There is no need for worry here.
We are all that we need.

Beyond the next wave

The wave of hallelujahs
crash thicker and rougher
some days, stripping away
things that do not matter

overcoming a tender spirit
that persists in reaching
for what is beyond the storm.

Where boundaries fall

The cupboards are stuffed
but I am empty and full only of echoes.

Following a line from point A to point Q
and it makes little sense.

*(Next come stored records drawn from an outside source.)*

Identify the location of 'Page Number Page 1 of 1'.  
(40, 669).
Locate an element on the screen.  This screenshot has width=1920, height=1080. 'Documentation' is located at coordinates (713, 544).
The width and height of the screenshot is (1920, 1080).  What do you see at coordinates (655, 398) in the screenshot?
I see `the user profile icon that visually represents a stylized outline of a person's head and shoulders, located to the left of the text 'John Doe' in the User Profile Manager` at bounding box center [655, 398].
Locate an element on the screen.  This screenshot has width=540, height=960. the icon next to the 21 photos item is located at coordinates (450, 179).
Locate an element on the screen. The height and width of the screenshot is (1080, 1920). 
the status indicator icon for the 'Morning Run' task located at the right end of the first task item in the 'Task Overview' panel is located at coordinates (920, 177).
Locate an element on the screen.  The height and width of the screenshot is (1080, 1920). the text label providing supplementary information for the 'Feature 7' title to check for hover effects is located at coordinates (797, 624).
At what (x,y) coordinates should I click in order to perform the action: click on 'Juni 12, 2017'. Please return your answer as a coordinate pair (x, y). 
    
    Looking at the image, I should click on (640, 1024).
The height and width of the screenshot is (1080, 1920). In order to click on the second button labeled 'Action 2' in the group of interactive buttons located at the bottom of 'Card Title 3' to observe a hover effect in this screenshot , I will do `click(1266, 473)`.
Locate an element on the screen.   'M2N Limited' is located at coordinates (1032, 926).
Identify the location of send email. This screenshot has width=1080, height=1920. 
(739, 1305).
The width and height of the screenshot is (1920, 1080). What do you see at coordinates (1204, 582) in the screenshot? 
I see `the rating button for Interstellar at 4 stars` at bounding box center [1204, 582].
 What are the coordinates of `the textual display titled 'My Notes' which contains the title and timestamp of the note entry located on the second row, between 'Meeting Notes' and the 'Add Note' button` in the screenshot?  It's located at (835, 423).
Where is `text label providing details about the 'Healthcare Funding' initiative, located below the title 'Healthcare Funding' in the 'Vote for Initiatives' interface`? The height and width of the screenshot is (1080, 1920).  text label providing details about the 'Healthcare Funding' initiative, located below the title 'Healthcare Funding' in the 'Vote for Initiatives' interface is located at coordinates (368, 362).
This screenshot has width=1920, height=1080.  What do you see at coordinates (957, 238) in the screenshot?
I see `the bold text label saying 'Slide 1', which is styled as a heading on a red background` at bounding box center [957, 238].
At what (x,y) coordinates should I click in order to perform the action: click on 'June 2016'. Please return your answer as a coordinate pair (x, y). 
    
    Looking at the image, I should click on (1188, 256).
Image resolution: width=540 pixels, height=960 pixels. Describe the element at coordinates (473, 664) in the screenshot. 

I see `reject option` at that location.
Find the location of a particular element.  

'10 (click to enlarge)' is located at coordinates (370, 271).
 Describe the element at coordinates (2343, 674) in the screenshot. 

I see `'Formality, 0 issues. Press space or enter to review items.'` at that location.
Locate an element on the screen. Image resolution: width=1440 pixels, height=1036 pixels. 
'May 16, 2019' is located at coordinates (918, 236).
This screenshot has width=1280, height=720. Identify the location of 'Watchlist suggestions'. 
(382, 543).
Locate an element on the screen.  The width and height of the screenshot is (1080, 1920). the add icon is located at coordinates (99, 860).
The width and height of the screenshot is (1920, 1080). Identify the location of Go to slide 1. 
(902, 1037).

He is just
off the path but I see him, feel him there.
I read about long journeys
and relate to the brutal cold of the Arctic.

Someone gifted me the warmth of a poem
today and it felt like it could be home.

“Thank you for loving me”
is like thanking me for a storm
that brings destruction, then a rainbow.
I smile while holding back a story of falling
because I do not know how it ends.

Reveling in a reverie

Morning rang out with a hallelujah
amid an unholy roll of the body
as it brushed off the moonlight.

The lovers looked out their window
and were graced a sunrise
worthy of their dreamtime.

Even the fog was deferent
in the face of something larger
than mountains or plans for breakfast.

It was too cold for birdsong
but warm enough for the blues,
so they drew the curtain and reveled.

Yesterday was moot.
Tomorrow was anyone’s guess. Today was meant for reveries made real.